Cennino d'Andrea Cennini, Il libro dell'arte (late 14th/early 15th century)
Vannoccio Biringuccio, Pirotechnia (1540, posthumous print publication)
Giorgio Vasari, Le vite// //de' più eccellenti pittori, scultori e architettori (1568 edition)
Hugh Plat, The jewell house of art and nature (1594)
From "The Art of molding and casting"
file:Hugh-Platt_Casting.pdf
Piemontese
Biringuccio (324 - 328)
Cennini (77)
Cellini (pg 81, chapter XX)
Cellini (pg. 113, Chapter II)

Cennino d'Andrea Cennini, Il libro dell'arte (late 14th/early 15th century)


How to cast medals
If you wish to cast medals, you may cast them in clay or in plaster. Get them dry, and then melt some sulphur; get it cast in these molds, and it will be done. And if you wish to do them just with plaster, mix ground read lead with it; that is, mix the dry powder with the plaster. And make it as stiff as you think best, to suit yourself.
Source: Cennino d'Andrea Cennini, The Craftsman's Handbook. 'Il Libro dell'Arte," trans. Daniel Thompson, Jr. (New York: Dover Publications, 1960), 130.

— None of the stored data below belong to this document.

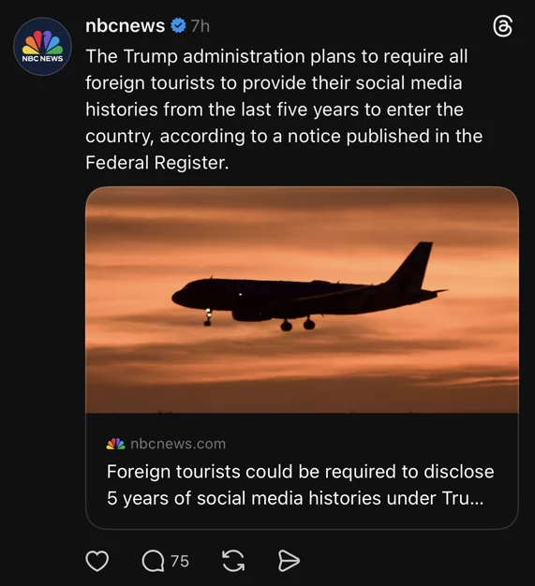Repost using the circular arrows icon
Screen dimensions: 535x586
(x=233, y=561)
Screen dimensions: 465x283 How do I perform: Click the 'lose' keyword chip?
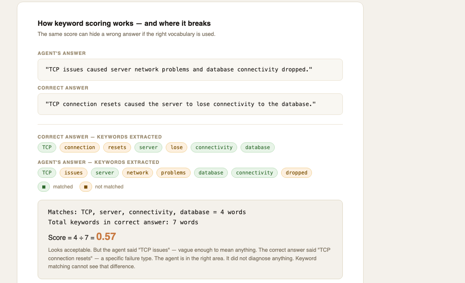pos(176,147)
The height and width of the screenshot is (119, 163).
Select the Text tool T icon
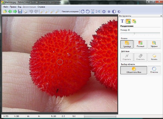pyautogui.click(x=122, y=21)
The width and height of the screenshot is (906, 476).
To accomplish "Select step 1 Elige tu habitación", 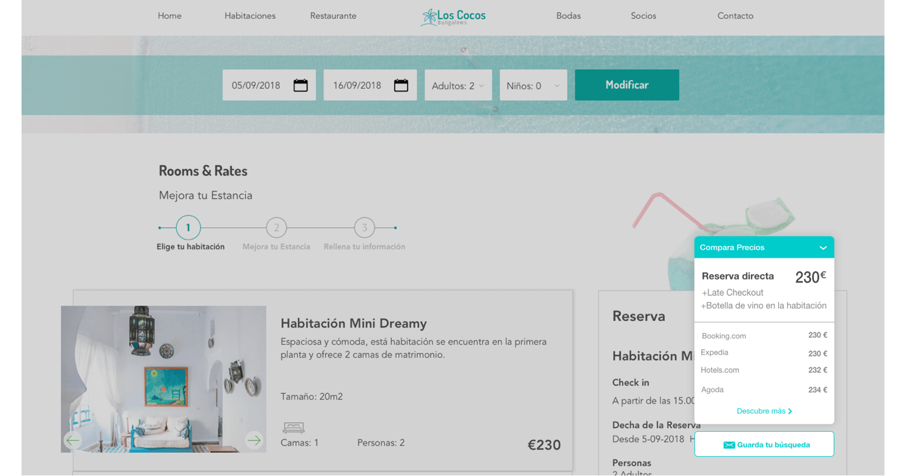I will click(x=188, y=228).
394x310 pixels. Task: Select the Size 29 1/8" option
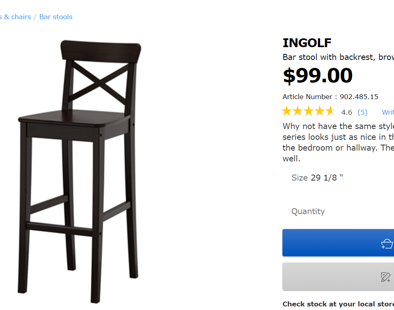tap(326, 177)
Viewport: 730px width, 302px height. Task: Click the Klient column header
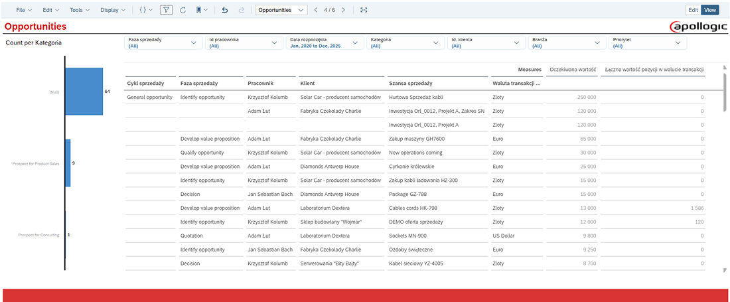point(307,84)
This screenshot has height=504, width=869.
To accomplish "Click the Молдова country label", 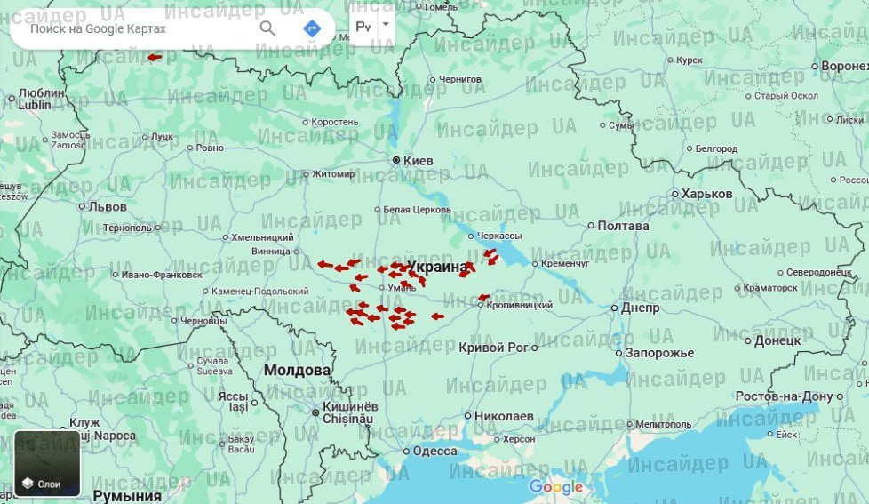I will 297,370.
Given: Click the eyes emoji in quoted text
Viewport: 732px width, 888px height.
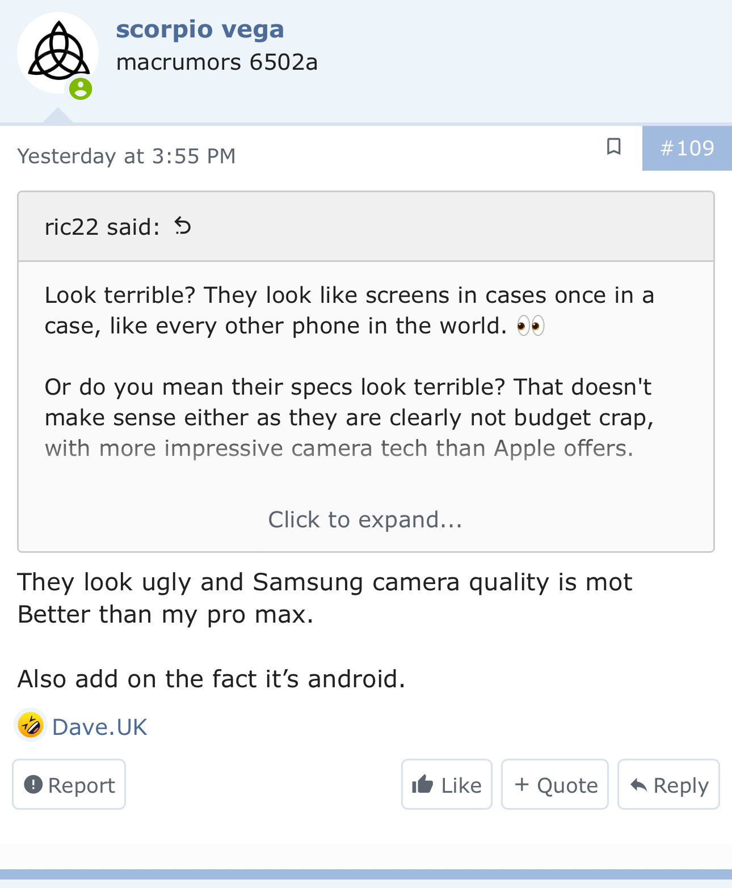Looking at the screenshot, I should pos(531,326).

Vannoccio Biringuccio, Pirotechnia (1540, posthumous print publication)


[82v] I shall now continue by telling you of half reliefs and bas-reliefs of figures, leaves, ornaments or scenes. There is the ordinary way of making their molds, when they are of wax, with clay spread over it. The mould remains complete when the wax is taken out by the fire. If they are things of bronze, marble, or wood, the mold is made by filling in the undercuts, drying them, then greasing the whole thing well, and applying the clay. The pattern is taken out and the fillers returned to their places and fastened in with nails or attached with soft thin clay.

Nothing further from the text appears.